**TRAVAIL À FAIRE**
**1.** Selon l'extrait sur la Turquie et Chypre, quelle part des Chypriotes-Turcs a approuvé le plan Annan, et à quelle date ?
**2.** Indiquez si chacune des affirmations suivantes concorde avec l'extrait sur la Turquie et Chypre, en répondant par oui ou non et en citant les mots du texte qui tranchent. (a) Le début des négociations d'adhésion de la Turquie est prévu le 3 octobre. (b) Le plan Annan a été reconnu par le Conseil de Sécurité des Nations-Unies. (c) Angela Merkel est pressentie au poste de Chancelier pour le mois de décembre.
**3.** Reprenez l'extrait sur la Turquie et Chypre à la suite de sa dernière phrase et poursuivez le propos.

**EXTRAIT DU DOCUMENT**
——————

Un des nombreux et particulièrement inspirés épigones du docteur Mabuse, un certain Weiss, vient de « prouver » à grand renfort médiatique que les Turcs étaient plus bêtes que les Allemands ! Si, si.

Et le Premier Ministre français, M. de Villepin, de prendre Frankenstein au pied de la lettre en exigeant de la Turquie la reconnaissance de la République de Chypre comme préalable au début des négociations d’adhésion prévu le 3 octobre prochain.

Que le chef du gouvernement français ne sache pas, en tant qu’ancien ministre des affaires étrangères, qu’une telle condition est à la fois impossible et injuste, n’est tout simplement pas pensable.

Qu’il trouve là et sur le dos de l’éternel épouvantail turc, le moyen de regagner en fougue « napoléonienne » tout ce qu’il a perdu au cours du morne lancement de ses austères 100 jours paraît plus plausible (tout en rappelant comment Napoléon avait su réfréner la sienne au sujet de la possible conquête d’Istanbul : « c’est l’empire du monde », aurait-il rétorqué).

Qu’il trouve là aussi le moyen de se préparer à un flirt prolongé avec Angela Merkel, pressentie au poste de Chancelier pour le mois de septembre, laisse augurer de ce à quoi va pouvoir, sous peu, ressembler, la politique étrangère de l’Union Européenne.

Chypre d’abord : soutenir encore aujourd’hui que le problème se pose en termes de reconnaissance de l’administration grecque du sud de l’île et donc en termes de présence illégale de l’armée turque au nord, c’est faire fi du cadre de résolution du conflit, le plan Annan, certes non reconnu par le Conseil de Sécurité des Nations-Unies (merci M. Poutine), mais approuvé par 60 % des Chypriotes-Turcs (en avril 2004), qui se sont prononcés en faveur d’une solution à deux peuples, deux états chapeautés par un seul état « fédéral ». Imposer à Ankara la reconnaissance de la seule et exclusive légitimité de l’Etat grec sur l’ensemble de l’île constitue aujourd’hui un véritable déni du droit des peuples à disposer d’eux-mêmes.
Et malgré les assertions « scientifiques » de l’éminent docteur Weiss, il y a peu de chances que les Turcs se décident à avancer dans une telle direction. Bien au contraire.

——————

**DONNÉES FOURNIES**
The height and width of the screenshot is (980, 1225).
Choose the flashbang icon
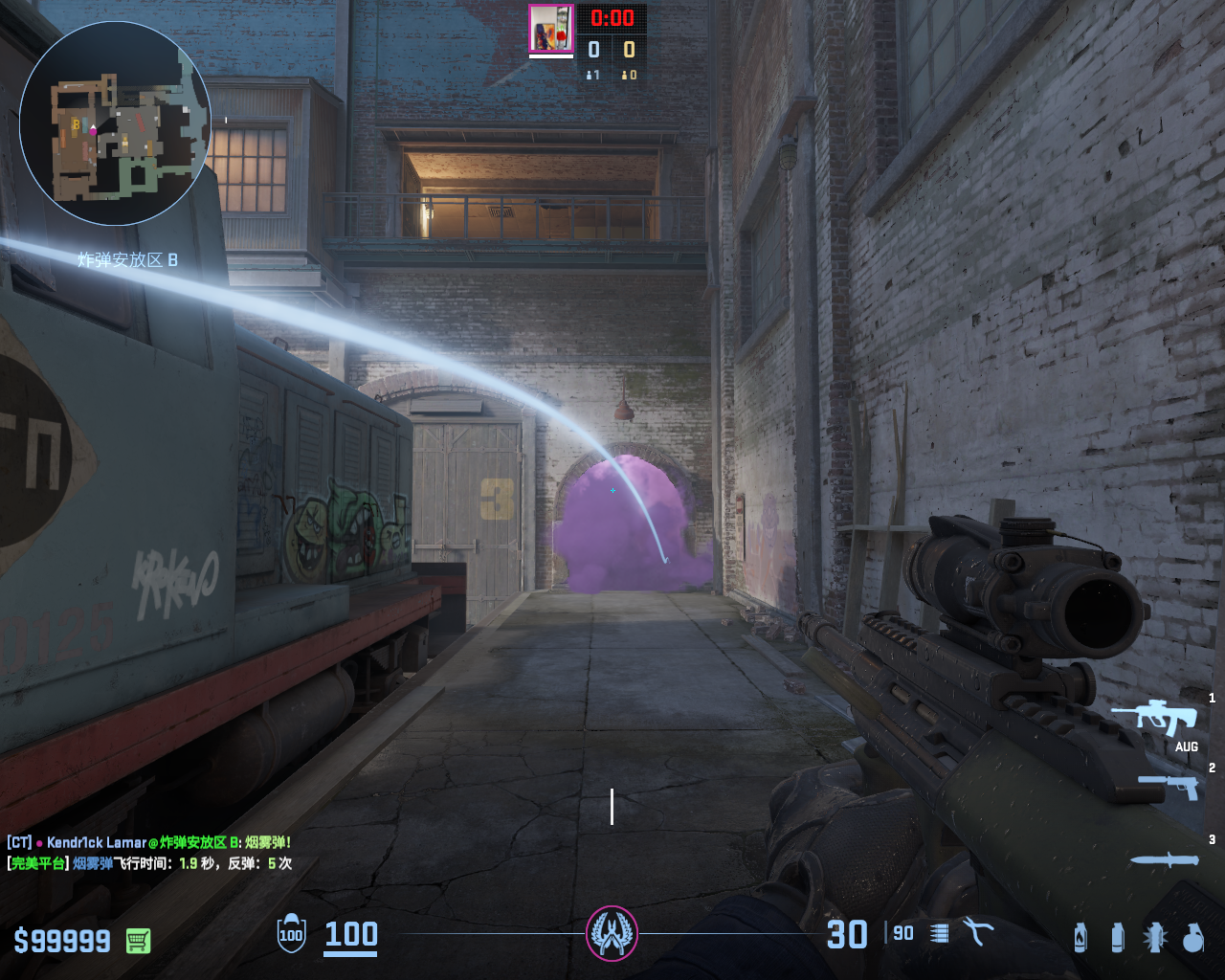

——————

**RÉPONSES ATTENDUES**
**1.** 60 % des Chypriotes-Turcs l'ont approuvé, en avril 2004.

**2.**
(a) Oui : « préalable au début des négociations d’adhésion prévu le 3 octobre prochain ».
(b) Non : « certes non reconnu par le Conseil de Sécurité des Nations-Unies ».
(c) Non : « pressentie au poste de Chancelier pour le mois de septembre ».

**3.**
Soit dit en passant, un tel niveau d’exigence associé à une véritable volonté d’empêcher le début des négociations avec la Turquie (mais là est la question : y a-t-il aujourd’hui une quelconque volonté politique européenne ?) pourrait peut-être contribuer à faire bouger les lignes grecques sur la question d’une reprise des négociations dans le cadre des Nations-Unies, reprise que M. Papadopoulos, le dirigeant chypriote-grec, a toujours soigneusement cherché à éviter, voyant, à juste titre, les intérêts de sa cause mieux assurés dans le lent processus de dilution économique et politique favorisé par l’ouverture progressive des frontières avec le nord que dans une hasardeuse négociation. Mais peut-on accorder la paternité d’un tel machiavélisme à M. de Villepin ?

Enfin, réclamer aujourd’hui une reconnaissance comme préalable aux négociations d’adhésion, c’est faire bien peu de cas des accords passés entre Bruxelles et Ankara, notamment le 17 décembre dernier.

Mais peu importe après tout : l’UE se plaint aujourd’hui de la versatilité iranienne sur le dossier nucléaire.
Quelle crédibilité restera-t-il à la troïka européenne lorsque l’UE aura définitivement fait preuve de la sienne propre ainsi que de sa légèreté sur un sujet, la Turquie, qui la touche aujourd’hui directement ?
Qu’ira-t-elle dire demain à des Turcs pourquoi pas soucieux de se doter de l’arme nucléaire pour faire juste pendant à un Iran dont Bruxelles n’a pas voulu le voisinage ? « Pacsons »-nous et jouons au Partenariat Privilégié ? Qui n’en rirait pas de par le monde ?
Les dirigeants européens peut-être, trop empreints d’un certain esprit de sérieux ?

Mais peu importe après tout puisqu’Angela Merkel nous annonce d’ores et déjà une réorientation - que dis-je, une révolution - stratégique de la diplomatie allemande : fini la Turquie (ça suffit !), moins de Russie et un peu plus de Bush !!!
De la Moldavie au Proche-Orient en passant par le Caucase, l’Iran et l’Asie centrale, voilà la promesse d’un sérieux renforcement des positions de l’Europe dite puissance !

« Dis-papa, ils disent vraiment ça pour de vrai ? »
Puissions-nous croire qu’il ne s’agit que d’une farce de guignols !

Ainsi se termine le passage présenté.